• **Given data**:
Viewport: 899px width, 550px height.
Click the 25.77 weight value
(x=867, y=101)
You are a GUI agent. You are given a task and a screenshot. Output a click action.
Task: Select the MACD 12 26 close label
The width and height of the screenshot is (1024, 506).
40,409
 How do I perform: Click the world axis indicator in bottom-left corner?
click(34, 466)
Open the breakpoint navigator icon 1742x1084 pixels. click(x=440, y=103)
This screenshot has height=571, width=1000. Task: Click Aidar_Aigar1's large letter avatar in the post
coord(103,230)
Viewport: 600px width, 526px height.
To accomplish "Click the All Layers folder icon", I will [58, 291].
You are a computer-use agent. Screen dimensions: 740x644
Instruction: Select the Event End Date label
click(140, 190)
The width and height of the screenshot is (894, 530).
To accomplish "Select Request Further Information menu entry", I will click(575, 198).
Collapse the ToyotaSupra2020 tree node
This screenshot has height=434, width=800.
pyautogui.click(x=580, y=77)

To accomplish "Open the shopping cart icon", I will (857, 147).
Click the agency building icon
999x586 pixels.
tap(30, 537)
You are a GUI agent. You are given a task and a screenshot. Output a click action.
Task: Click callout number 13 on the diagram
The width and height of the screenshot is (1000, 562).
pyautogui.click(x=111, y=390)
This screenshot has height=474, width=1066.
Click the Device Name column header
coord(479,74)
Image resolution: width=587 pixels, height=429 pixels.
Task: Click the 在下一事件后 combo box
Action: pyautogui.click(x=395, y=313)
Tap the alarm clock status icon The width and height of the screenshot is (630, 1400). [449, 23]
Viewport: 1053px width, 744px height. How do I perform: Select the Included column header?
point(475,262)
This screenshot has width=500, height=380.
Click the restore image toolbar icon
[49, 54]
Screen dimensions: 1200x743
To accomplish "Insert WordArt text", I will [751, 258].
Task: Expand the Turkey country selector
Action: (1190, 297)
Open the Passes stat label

• **Your task**: Look above for the line with "Viewport: 1053px width, 744px" and the line with "Screen dimensions: 1200x743". Write out those two lines and all the lines between them, exactly, and no others.

• **Completed task**:
Viewport: 1053px width, 744px height. How do I perform: Select the Included column header?
point(475,262)
This screenshot has width=500, height=380.
Click the restore image toolbar icon
[49, 54]
Screen dimensions: 1200x743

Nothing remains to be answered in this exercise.